If you've ever despaired of getting your vacuum cleaner fixed or thought that your broken lamp was a lost cause, there's hope. A worldwide movement is trying to reform our throwaway approach to possessions.
The movement's foundation is the Repair Cafe, a local meeting place that brings together people with broken items and repair coaches, or volunteers, with the expertise to fix them.
[...] "One of the things that makes it challenging and interesting is that we don't know what people are going to bring," Ray Pfau, an organizer of a Repair Cafe in Bolton, Mass., said in an email.
Lamps top the list of items brought in to be repaired, followed by vacuum cleaners, Mr. Wackman said.
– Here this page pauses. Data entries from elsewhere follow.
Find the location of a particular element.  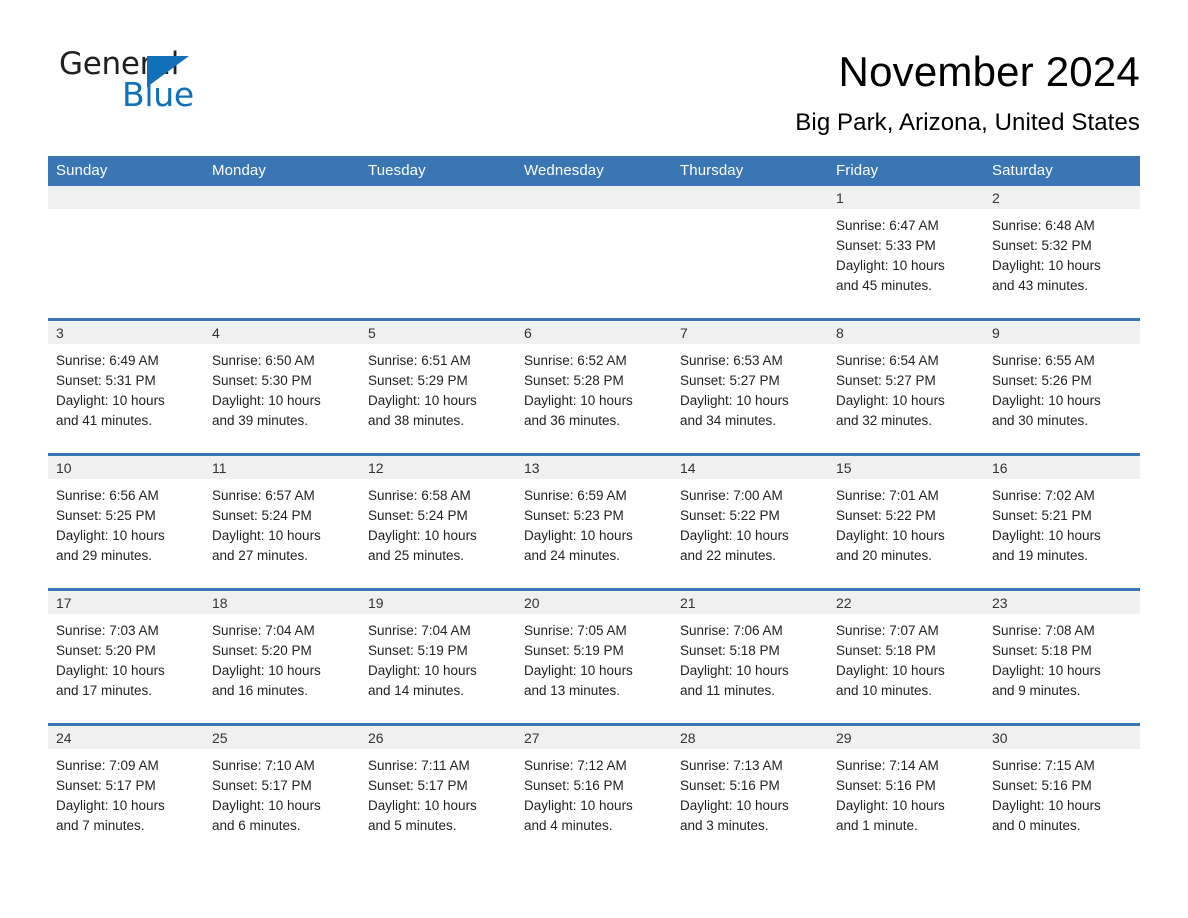

sunrise-text: Sunrise: 7:15 AM is located at coordinates (1044, 766). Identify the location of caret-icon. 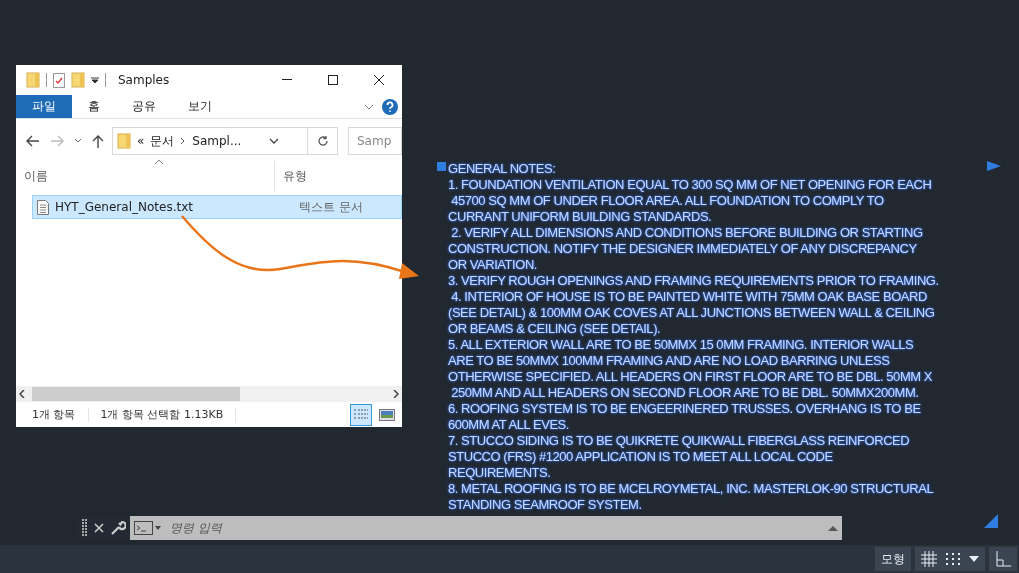
(95, 80).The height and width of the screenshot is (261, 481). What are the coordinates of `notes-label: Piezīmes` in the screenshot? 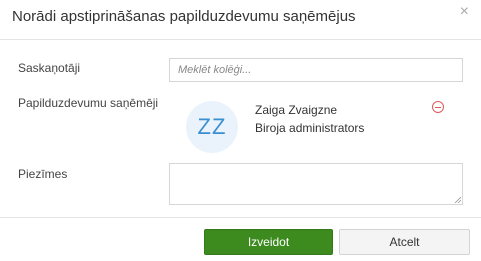 It's located at (43, 174).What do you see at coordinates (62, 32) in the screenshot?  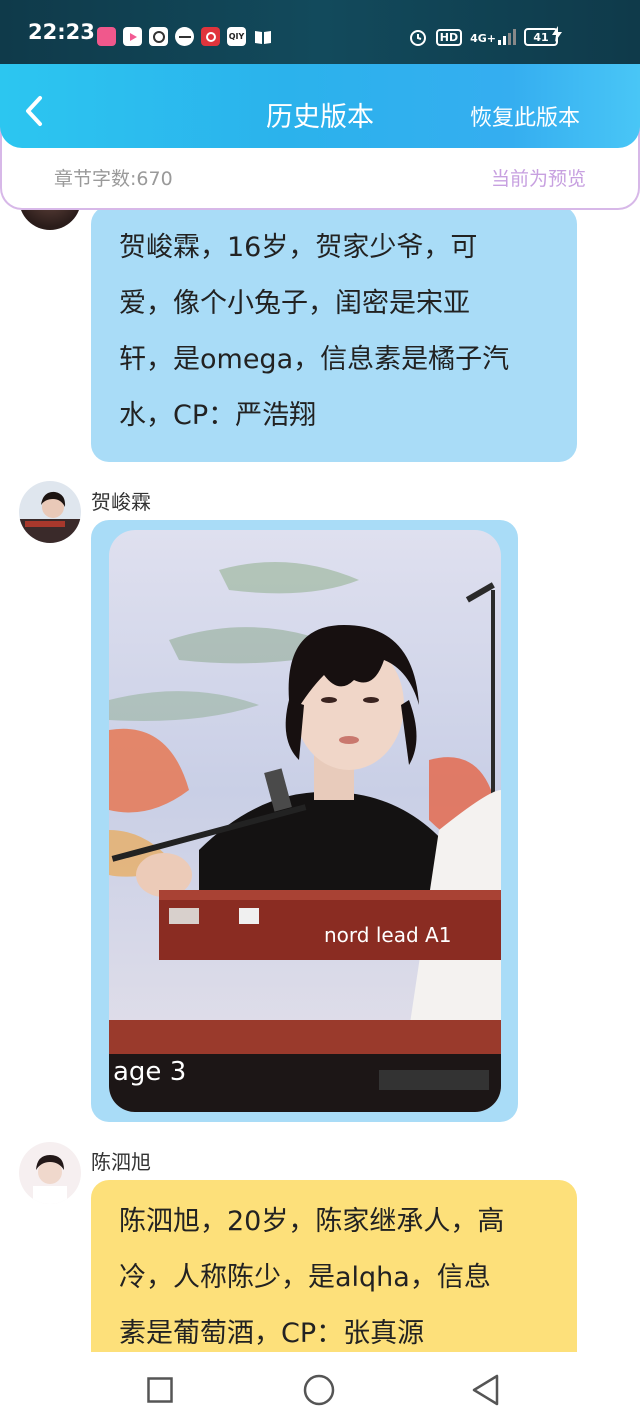 I see `status-time: 22:23` at bounding box center [62, 32].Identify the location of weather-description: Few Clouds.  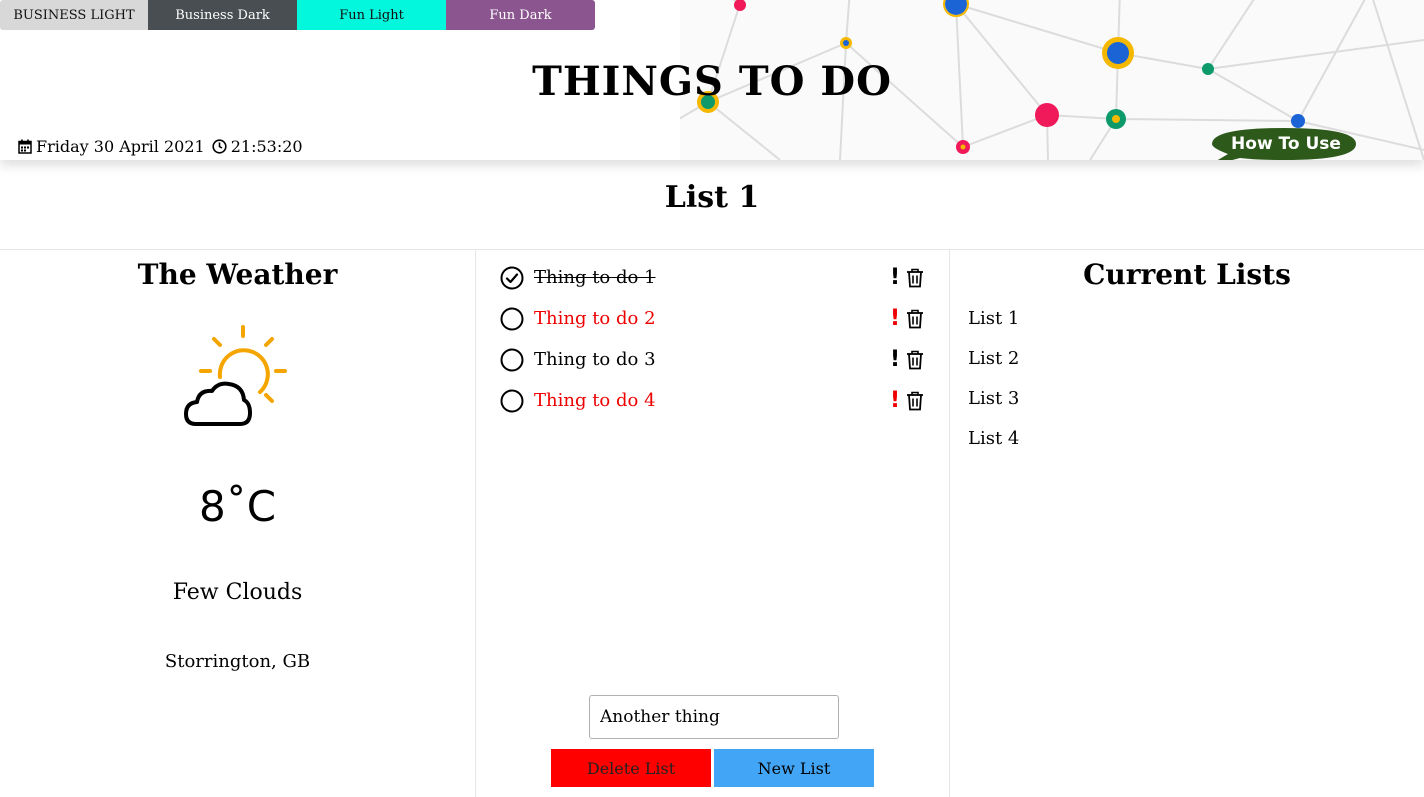
(238, 592). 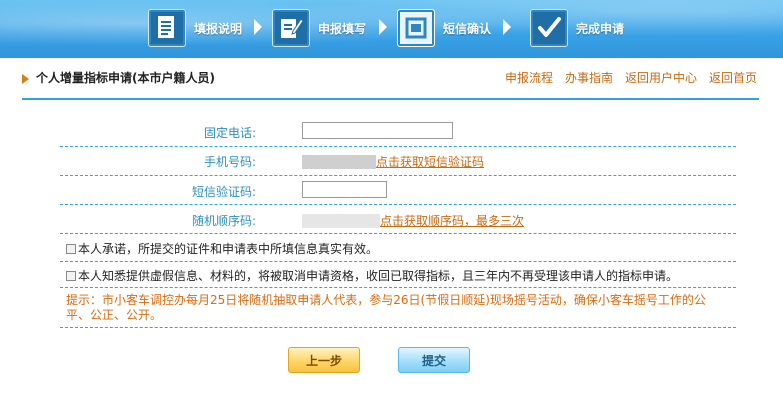 What do you see at coordinates (430, 162) in the screenshot?
I see `get-sms-code-link: 点击获取短信验证码` at bounding box center [430, 162].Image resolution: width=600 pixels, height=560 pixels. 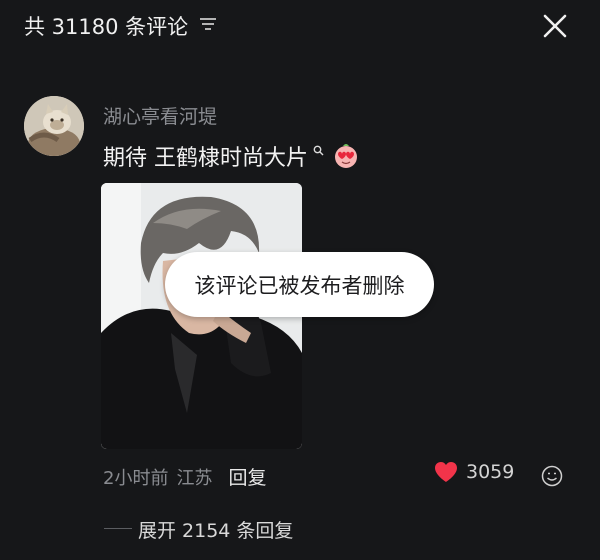 I want to click on emoji-react-icon, so click(x=552, y=476).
The types of repairs offered vary by location and reflect the particular talent in a community, he said.
New Paltz [in upstate New York] has a repair person with a national reputation as a doll expert. It also has a "Listening Corner" with a psychiatric nurse "because being listened to is a 'reparative act,' " he said.
The cafes invite people to bring their "beloved but broken" possessions to the gatherings, which are hosted in church basements, libraries, town halls and senior centers. The cafes make no guarantees that items will be fixed.
"All we can guarantee is that you will have an interesting time," Mr. Wackman said.
The gatherings tend to draw professionals, retirees and hobbyists who volunteer as repair coaches.
None in my area but I would be tempted to show up and help. I like to fix things and have a decent success rate, just coaxed some more life out of our ~30 year old garage door opener.
Similar article at: http://www.digitaltrends.com/home/repair-cafe/ and the main website is at: https://repaircafe.org/en/about/ (also available for NL, FR, DE & ES)
(Score: 0) by Anonymous Coward on Tuesday January 24 2017, @06:14PM
A great way to build competence is to take your broken stuff apart and see how it works. It's an easy decision if you are already planning on buying a replacement appliance or whatever. After a while you begin to know what sorts of things commonly go wrong.
Yes. By the third time I had to dismantle a leaf shredder that kept breaking down I discovered a design flaw, namely that the power switch had a rubber cover on the outside to keep out dust but there were holes in the back of it inside the unit and that is where dust kept getting blown in where it would coat the contacts and jam the mechanism. Some silicone caulk over those damn holes and the thing never malfunctioned again. I wonder how many other people simply got fed up with theirs and threw it away.